### YOUR GOAL
In the Pig mailing-list thread below, take the passage starting with "Thanks Daniel &" and going on through "already not there.", and write it out again with "umbrella" changed to "tracking".

### SOURCE TEXT

____

You are viewing a plain text version of this content. The canonical link for it is here.
Posted to dev@pig.apache.org by Jeff Zhang <zj...@gmail.com> on 2015/03/05 10:36:05 UTC
Optimization opportunity for group by followed by join on the same
key ?
Hi folks,
Here's my pig script:
* a = load 'pig/input' as (x:int, y:chararray);*
* b = load 'pig/input1' as (x:int, y:chararray);*
* c = group a by x;*
* d = foreach c generate group as x, COUNT($1) as cnt;*
* d = join d by x, b by x;*
* store d into 'pig/output';*
I use tez as the execution engine and notice that pig would convert it to
one dag with 4 vertices as following. But I think 3 vertices should be
sufficient. Because the group by and join are using the same key
So I think vertex (scop_39) is not necessary, we don't need to repartition
the data again. The only impact on converting 4 vertices to 3 vertices may
be on the parallelism of vertex (scope_41). Not sure how much the
performance difference between
these 2 methods, but think this could be a potential optimization.
[image: Inline image 1]
--
Best Regards
Jeff Zhang
Re: Optimization opportunity for group by followed by join on the
same key ?
Posted by Jeff Zhang <zj...@gmail.com>.
Thanks Daniel & Rohini, I have updated PIG-3839, change its title to
"Integrate YSmart into Pig on tez" and add more comments on it.
On Fri, Mar 6, 2015 at 8:53 AM, Rohini Palaniswamy <ro...@gmail.com>
wrote:
> Jeff,
> https://issues.apache.org/jira/browse/PIG-3839 is the umbrella jira
> for Tez performance. Please file anything you identify in it if it is
> already not there.
>
> Regards,
> Rohini
>
> On Thu, Mar 5, 2015 at 4:50 PM, Rohini Palaniswamy <
> rohini.aditya@gmail.com> wrote:
>
>> Jeff,
>> There is already a JIRA -
>> https://issues.apache.org/jira/browse/PIG-3849. You can update it with
>> the details/diagrams.
>>
>> Regards,
>> Rohini
>>
>>
>> On Thu, Mar 5, 2015 at 9:41 AM, Daniel Dai <da...@hortonworks.com> wrote:
>>
>>> Thanks Jeff. I think mailing list does not allow attachment, but I get
>>> your point.
>>>
>>> Yes, and there are actually a couple of more pattens like this: rank ->
>>> sort, join -> sort, sort -> distinct, etc. This certainly can be done, and
>>> it can be done in a more general way similar to YSmart (HIVE-2206). The
>>> question is the amount of work involved. Can you open a ticket to track it?
>>> I don't think there is one yet.

____

### DATA SEGMENT
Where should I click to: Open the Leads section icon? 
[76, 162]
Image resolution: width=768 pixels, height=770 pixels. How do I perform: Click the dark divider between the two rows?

____

### WRITTEN ANSWER
Thanks Daniel & Rohini, I have updated PIG-3839, change its title to
"Integrate YSmart into Pig on tez" and add more comments on it.
On Fri, Mar 6, 2015 at 8:53 AM, Rohini Palaniswamy <ro...@gmail.com>
wrote:
> Jeff,
> https://issues.apache.org/jira/browse/PIG-3839 is the tracking jira
> for Tez performance. Please file anything you identify in it if it is
> already not there.